Thirty-one years ago this week was the beginning of an inadvertent coping strategy that would lead me away from 616, out of Mount Vernon, New York, into Pittsburgh, and college, and grad school. (And eventually, to a worn-out right knee, leg exercises and a running regiment that I’ve adhered to for nearly a decade.) It was a walk that was literally my only time away from home and my summer of abuse at the hands of my late idiot ex-stepfather Maurice Washington (or Judah ben Israel). It was a walk in which I began to plan my escape from the madness.

From Boy @ The Window:

“It was August ’82, and I didn’t know if I’d make it to the end of the year.

“If masturbation were the only thing that I discovered that month, I might’ve begun aspiring for some other kind of life. Instead, I decided on another boring August day to do something else novel. I didn’t want to go to Wilson Woods again. We didn’t have any money anyway. I decided to take my siblings on a walk on the wild side, to walk outside our immediate neighborhood. First Darren and I took baby Maurice and Yiscoc in his new stroller out of 616 and walked to Pelham…The four of us walked and strollered down East Lincoln Avenue, across the stone bridge over the Hutchinson River Parkway into Pelham, and turned left on Fifth Avenue to go north. This was uncharted territory for all of us, especially me. I hadn’t been down in the city all year, and my life for most of the summer was spent between Wilson Woods, Pearsall Drive, and 616. North Pelham might as well have been Helena, Montana to me.

‘We don’t know where we’re going,’ Darren said.

‘Yeah, and?,’ I said in response.

‘Okay, but it’s your fault if we get lost, Donald,’ Darren said.

“We didn’t get lost. We walked until we hit Chester Heights, the beginning of the village of Eastchester. It was amazing in that it was much more suburban than Mount Vernon or the part of Pelham that I’d known up until that moment. The homes were luxurious by my standards. Everyone seemed to own a BMW, Volvo, Mercedes-Benz, or Peugeot. There weren’t many sidewalks around, only well-manicured lawns. We had walked into a ritzy community without any warning. But instead of becoming depressed or angry, it made me introspective. ‘Look at these houses!,’ I said to Darren as we walked by one Tudor-style home after another three-story mansion, broken up only by a few cul-de-sacs.

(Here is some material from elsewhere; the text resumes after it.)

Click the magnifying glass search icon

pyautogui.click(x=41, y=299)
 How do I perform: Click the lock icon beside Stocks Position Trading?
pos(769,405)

We walked across another bridge, this one with an overhanging meshed metal fence, across the Cross-County Parkway, and ended up in Mount Vernon for a brief moment. We veered right as we walked up a hill and out of Mount Vernon again. After walking through what appeared to be an enchanted forest, we discovered we were in Bronxville. Even at twelve, I knew that Bronxville was just about the richest community in America. And it looked like it, too. I began to think that the world was a cruel place, having rich Whites living so close to us yet their lives were so far apart from ours. Darren, having been around rich Whites through Clear View for nearly eight years, didn’t think too much of it.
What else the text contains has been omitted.